The Definitive Treatment Of Thalassemia Can Be Achieved With Bone Marrow Transplantation

Thalassemia also known as the Mediterranean Anemia, is an inherited blood disease that is encountered in every country in the world as a result of migrations. For the occassion of 8th of May World Thalassemia Day we asked the following questions about this disease which is common in our country to Dr. Suat Günsel University of Kyrenia Hospital Internal Medicine Specialist Engin Sennaroğlu MD.:

First of all, why is the date 8th of May selected for World Thalassemia Day?
A father named as Panos Englezoz who had a son with thalassemia, led the establishment of the International Federation of Thalassemia by initiating studies around the World for the treatment and prevention of the disease. However, his son George Englezos passed away on the 8th of May in 1993 as a result of thalassemia. For this reason and also with the common decision made between the thalassemia associations around the World, 8th of May has been selected for World Thalassemia Day.

What would you like to say about Thalassemia?
‘I would like to emphasize that thalassemia, also known as Mediterranean anemia; is a genetically transmitted disease. Three main forms of thalassemia have been described: thalassemia major, thalassemia intermedia and thalassemia minor. Thalassemia can be diagnosed by blood tests. When a beta thalassemia carrier marries another beta thalassemia carrier, there is a a 25 percent chance of having a child with Beta Thalassemia disease, 25 percent chance of having a healthy child, 50 percent chance of having a child with beta thalassemia trait. Thalassemia carrier is a hereditary trait that is genetically transmitted from generation to generation, it is not a disease or contagious. Thalassemia carrier is not an obstacle for marriage, but it should be determined that the baby is healthy, unhealthy or a carrier by performing tests and taking samples during early pregnancy.

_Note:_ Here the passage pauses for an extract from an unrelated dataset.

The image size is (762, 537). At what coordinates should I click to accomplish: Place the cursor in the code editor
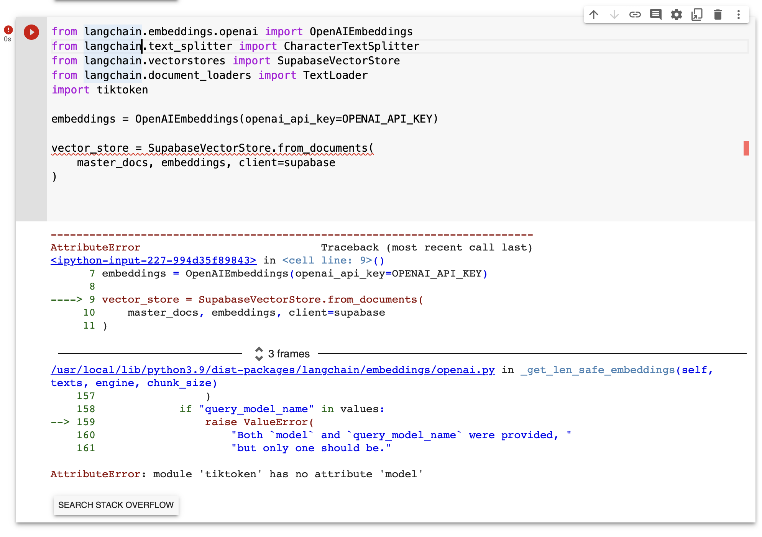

What are the symptoms and treatment methods?
Mediterranean anemia or thalassemia disease primarily manifests anemia, loss of appetite, fatigue, hepatitis, swelling of the abdomen, darker urine, abdominal distension, enlarged spleen, facial bone deformities and growth retardation. Patients usually develop symptoms of anemia after 6 months and require continuous blood transfusion. Besides blood transfusion, regular iron-binding medications are also used. The definitive treatment of the disease can be achieved by bone marrow transplantation. Patients who undergo bone marrow transplantation at an early age have higher rate of recovery.